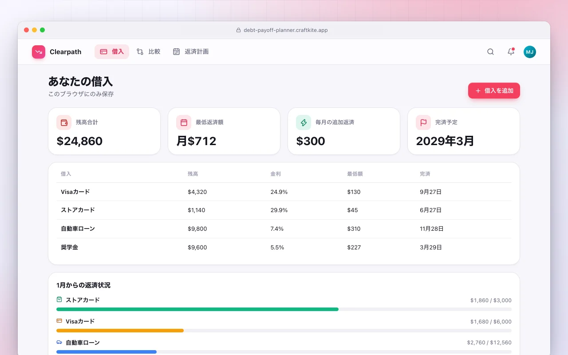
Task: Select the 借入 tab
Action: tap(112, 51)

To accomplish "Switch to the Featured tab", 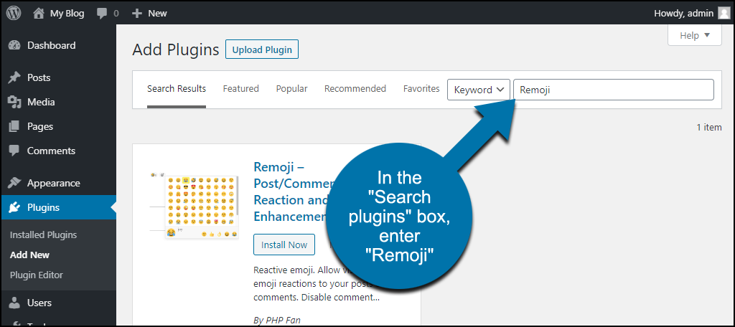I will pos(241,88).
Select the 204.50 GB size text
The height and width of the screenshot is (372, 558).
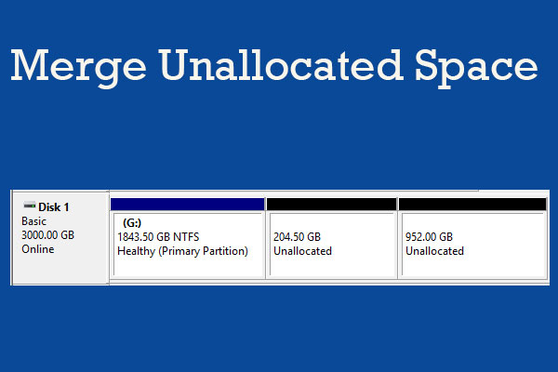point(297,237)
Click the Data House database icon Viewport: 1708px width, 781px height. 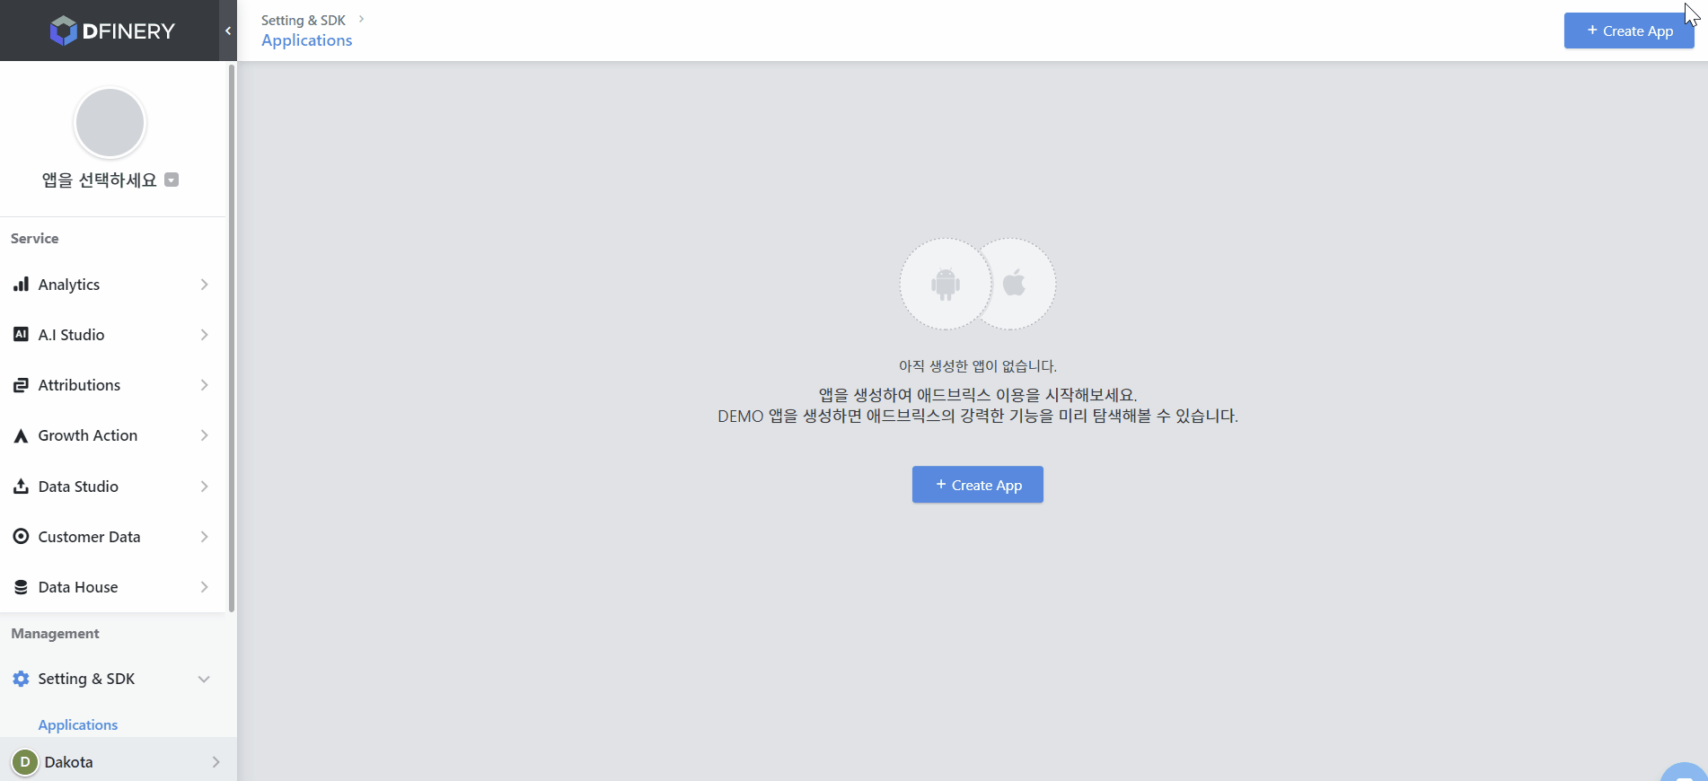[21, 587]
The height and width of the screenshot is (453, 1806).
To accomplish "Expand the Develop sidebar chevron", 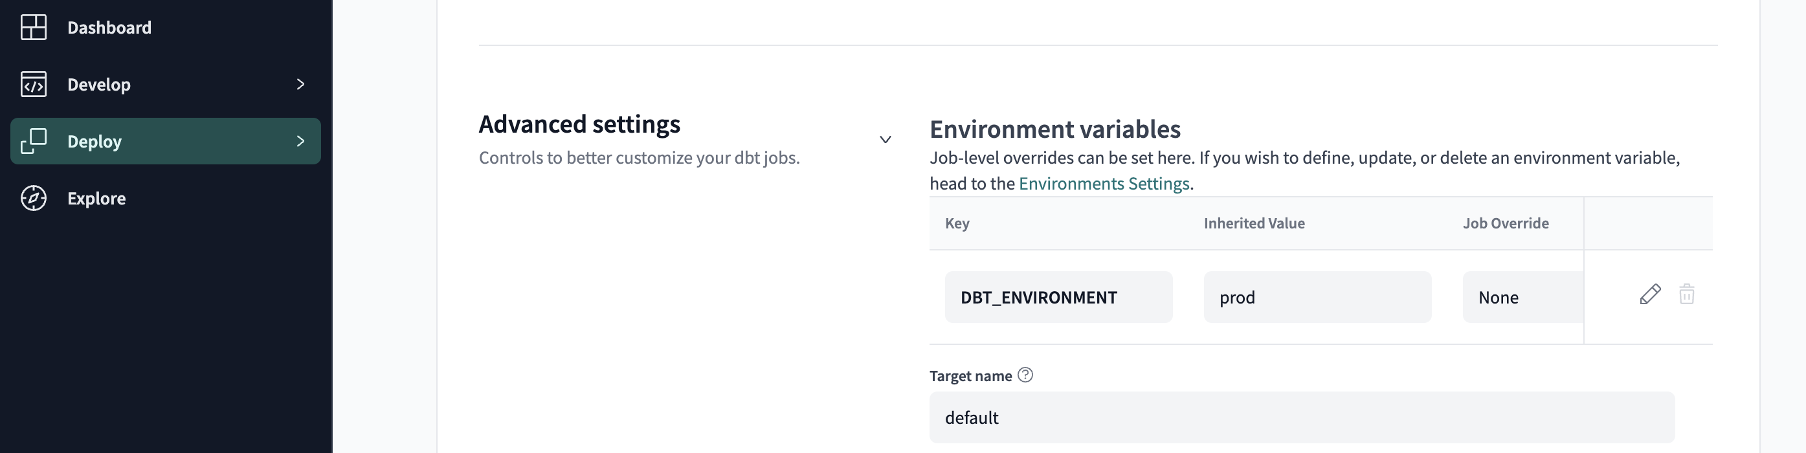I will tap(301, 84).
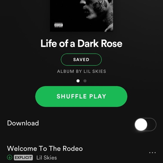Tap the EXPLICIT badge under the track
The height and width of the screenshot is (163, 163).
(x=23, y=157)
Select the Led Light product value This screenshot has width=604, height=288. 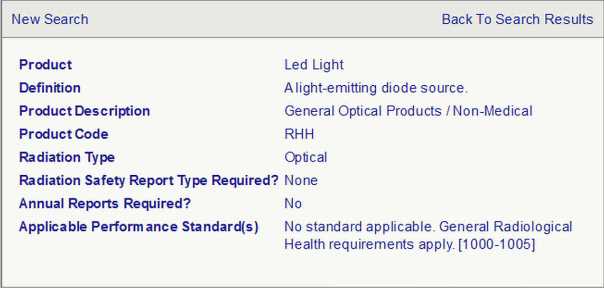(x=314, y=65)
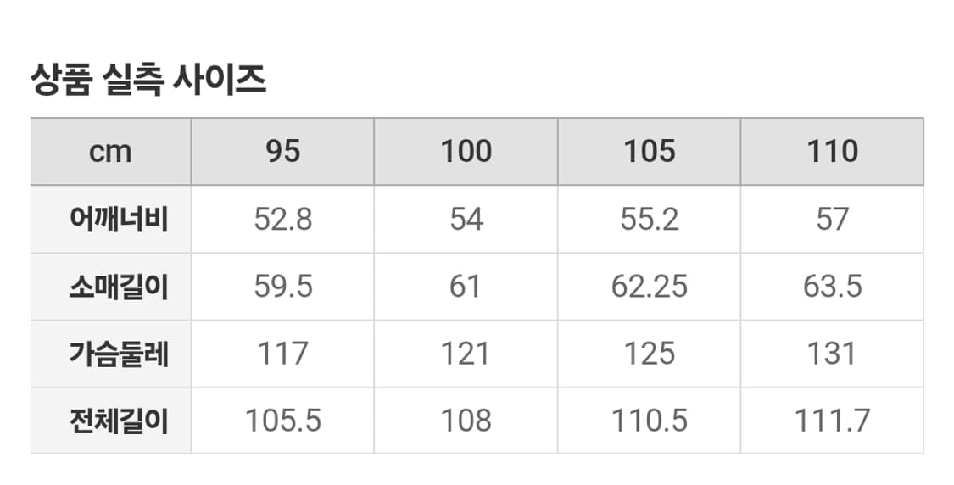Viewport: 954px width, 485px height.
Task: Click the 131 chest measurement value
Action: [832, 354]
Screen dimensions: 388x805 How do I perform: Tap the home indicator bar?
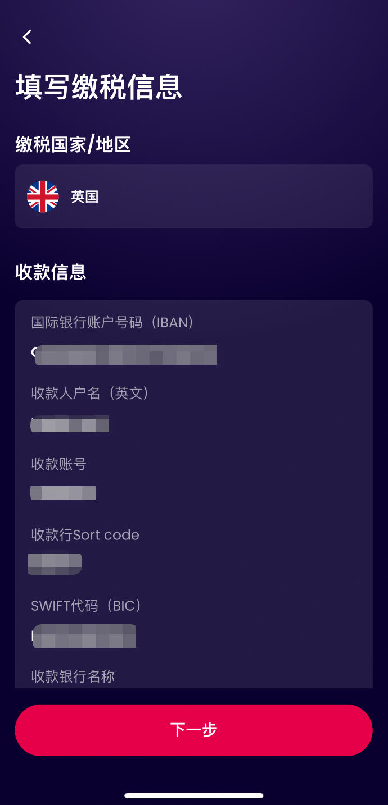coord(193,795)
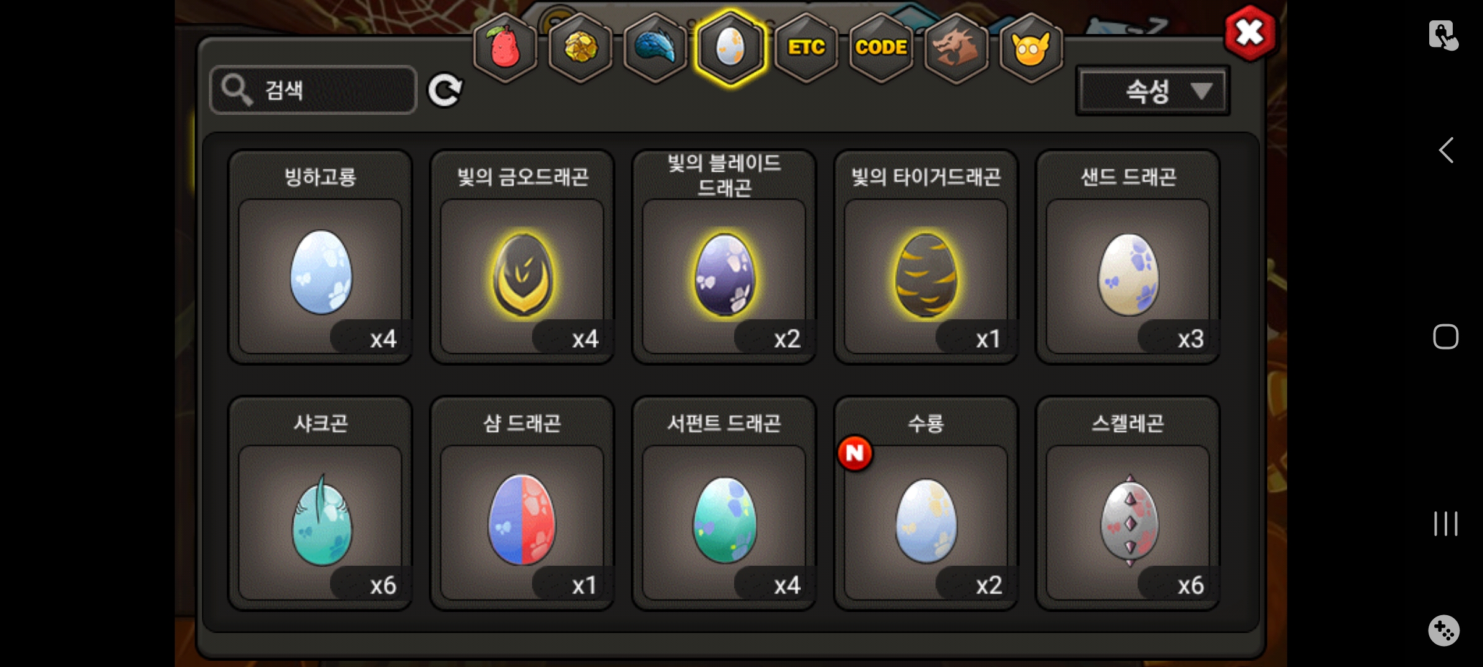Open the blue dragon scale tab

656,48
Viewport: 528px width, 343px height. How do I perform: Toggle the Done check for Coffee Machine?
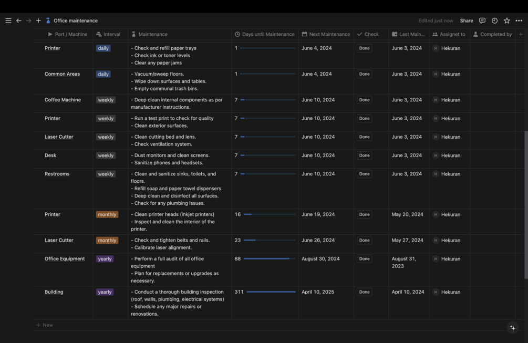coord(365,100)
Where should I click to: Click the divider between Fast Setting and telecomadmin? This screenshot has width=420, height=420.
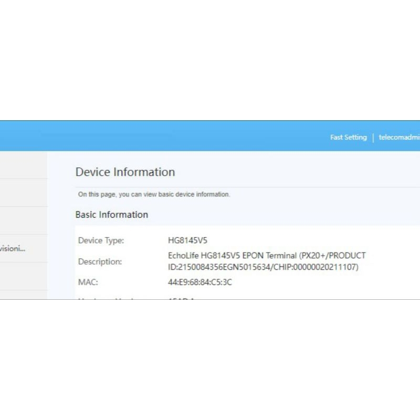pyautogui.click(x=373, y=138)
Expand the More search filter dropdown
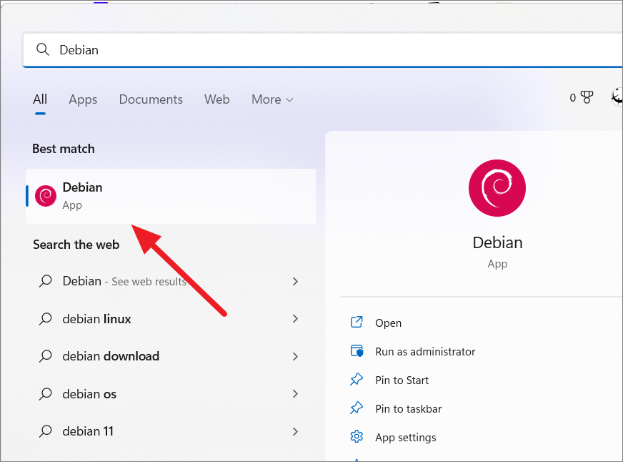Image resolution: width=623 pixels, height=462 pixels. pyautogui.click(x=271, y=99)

◆ ◆ ◆

# Instructions for the task:
Reproduce exactly, and only, the lines that begin at the one containing "Screen dimensions: 388x805" and end with the final line of the data, both included, while omitting every picture.

# Task answer:
Screen dimensions: 388x805 How do I perform: Tap the home indicator bar?
coord(193,795)
Open the blue dragon scale tab

656,48
Viewport: 528px width, 343px height. How do I perform: Toggle the Done check for Coffee Machine?
coord(365,100)
Where should I click to: Click the divider between Fast Setting and telecomadmin? This screenshot has width=420, height=420.
pyautogui.click(x=373, y=138)
Expand the More search filter dropdown
Image resolution: width=623 pixels, height=462 pixels. pyautogui.click(x=271, y=99)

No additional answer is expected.